With Governor Dunleavy’s veto of Alaska’s SB 45, all 2022 legislative sessions nationwide have now concluded. Americans for Tax Reform is pleased to report that zero anti-vaping bills succeeded this year, and as such, the rights of people who vape to choose safer nicotine alternatives has been appropriately protected.
To mark this occasion, below are “highlights” of this past legislative session.
Alaska SB 45
In Alaska, Senate Bill 45 sought to raise the tax rate on vapor products from 0% to 35%, treating them same as combustible tobacco products. The proposal passed the Senate and House before Governor Dunleavy, a signer of ATR’s Taxpayer Protection pledge, stood against the tax hike and vetoed the bill. ATR submitted written testimony to both the Senate and House, and sent a letter to the Governor explaining how vaping taxes increase smoking and urged him to veto the legislation.
Colorado HB 1064
House Bill 1064 would have banned flavors in vaping products, a proposal proven to increase smoking and lead to devastating decreases in tax revenue. ATR submitted testimony to two Colorado House committees and Tim Andrews, Director of Consumer Issues, testified live in opposition to the bill. The bill was defeated, 35-27, in the House.
Connecticut SB 367
Like Colorado, Connecticut’s Senate Bill 367 was an unsuccessful vape flavor ban proposal. Tim Andrews testified live for members of Connecticut’s Senate and written testimony was also provided. Connecticut currently benefits greatly from a disastrous flavor ban in Massachusetts that is costing the state over $100 million per year in tax revenue, much of that going to neighboring states like Connecticut. The bill’s unpopularity meant it was never brought forward for a Senate vote.
Maine LD 1693
Maine’s Legislative Document 1693, misleadingly titled “An Act to… Improve the Well-being of All Mainers”, sought to ban flavors in tobacco products and vapor products and double the current tax rate on cigarettes. Cigarette tax hikes are ineffective, cruel measures that encourage black market activity, just like bans on flavored tobacco and vaping products.

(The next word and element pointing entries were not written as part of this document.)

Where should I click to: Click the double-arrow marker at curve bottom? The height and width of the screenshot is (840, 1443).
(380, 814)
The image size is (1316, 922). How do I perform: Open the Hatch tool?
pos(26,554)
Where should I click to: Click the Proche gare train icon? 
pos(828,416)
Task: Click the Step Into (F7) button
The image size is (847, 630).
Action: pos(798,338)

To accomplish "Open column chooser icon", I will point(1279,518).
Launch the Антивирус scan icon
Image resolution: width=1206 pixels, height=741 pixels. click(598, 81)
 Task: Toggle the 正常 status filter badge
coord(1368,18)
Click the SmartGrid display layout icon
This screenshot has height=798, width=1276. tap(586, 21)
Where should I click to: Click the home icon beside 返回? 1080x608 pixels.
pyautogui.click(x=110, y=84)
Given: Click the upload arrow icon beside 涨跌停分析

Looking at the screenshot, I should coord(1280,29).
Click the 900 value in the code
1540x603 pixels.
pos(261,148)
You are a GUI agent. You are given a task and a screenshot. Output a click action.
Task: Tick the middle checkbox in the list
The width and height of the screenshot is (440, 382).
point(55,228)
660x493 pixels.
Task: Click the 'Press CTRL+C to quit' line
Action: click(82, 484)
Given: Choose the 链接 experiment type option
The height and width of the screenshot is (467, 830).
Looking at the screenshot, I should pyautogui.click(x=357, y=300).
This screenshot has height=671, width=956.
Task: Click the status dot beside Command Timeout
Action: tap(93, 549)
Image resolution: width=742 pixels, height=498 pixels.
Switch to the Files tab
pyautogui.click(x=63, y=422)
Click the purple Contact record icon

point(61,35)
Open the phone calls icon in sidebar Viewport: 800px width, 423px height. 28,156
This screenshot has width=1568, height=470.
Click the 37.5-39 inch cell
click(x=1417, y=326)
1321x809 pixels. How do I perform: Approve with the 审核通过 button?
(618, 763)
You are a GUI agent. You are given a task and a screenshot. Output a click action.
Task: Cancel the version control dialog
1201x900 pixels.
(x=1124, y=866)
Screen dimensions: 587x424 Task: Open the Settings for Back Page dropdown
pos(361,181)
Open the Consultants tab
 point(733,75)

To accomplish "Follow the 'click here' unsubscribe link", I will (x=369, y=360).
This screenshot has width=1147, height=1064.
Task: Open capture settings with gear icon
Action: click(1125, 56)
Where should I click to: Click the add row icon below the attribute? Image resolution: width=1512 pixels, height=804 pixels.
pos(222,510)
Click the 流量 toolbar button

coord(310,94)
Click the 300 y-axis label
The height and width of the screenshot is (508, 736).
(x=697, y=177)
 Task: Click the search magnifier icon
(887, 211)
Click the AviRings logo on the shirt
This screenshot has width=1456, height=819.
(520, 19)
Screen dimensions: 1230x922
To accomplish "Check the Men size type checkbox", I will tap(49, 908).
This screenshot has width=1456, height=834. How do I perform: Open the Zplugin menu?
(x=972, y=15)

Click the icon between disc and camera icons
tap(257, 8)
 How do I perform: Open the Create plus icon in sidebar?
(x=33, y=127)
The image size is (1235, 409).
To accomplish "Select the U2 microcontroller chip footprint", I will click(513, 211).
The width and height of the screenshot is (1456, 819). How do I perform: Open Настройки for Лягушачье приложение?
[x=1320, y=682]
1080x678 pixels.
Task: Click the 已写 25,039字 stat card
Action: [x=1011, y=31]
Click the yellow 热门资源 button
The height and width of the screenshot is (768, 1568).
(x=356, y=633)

Fortunately, following testimony from Tim Andrews, the Maine Legislature’s Committee on Health and Human Services stripped the flavor bans and cigarette tax hike from the bill before advancing the legislation. The bill was never voted on in the Legislature.
Maryland SB 99
Senate Bill 99, a measure seeking to authorize localities to create and enforce tobacco product regulations, would have exposed Maryland vapers to a wide range of anti-science, pro-smoking local bills. In addition to the public health consequences, allowing towns and cities to ban or tax tobacco can lead to massive losses in tax revenue that places a strain on state finances. ATR sent a letter to Maryland’s Senate and Tim Andrews provided testimony live for Maryland Senators. The bill was never advanced out of the Senate Finance committee.
New Mexico HB 33
Despite overwhelming evidence showing vapor taxes drive consumers to combustible cigarettes, New Mexico legislators plowed forward with a proposal to increase the tobacco tax and implement taxes on reduced risk nicotine products like vapes, snus, and nicotine pouches. New Mexico’s House Health and Human Services committee voted 6-3 to table the bill. ATR submitted written testimony to legislators and Tim Andrews provided effective oral testimony.
Americans for Tax Reform is proud to stand with the millions of American vapers in fighting against anti-science, anti-public health restrictions of consumer choice.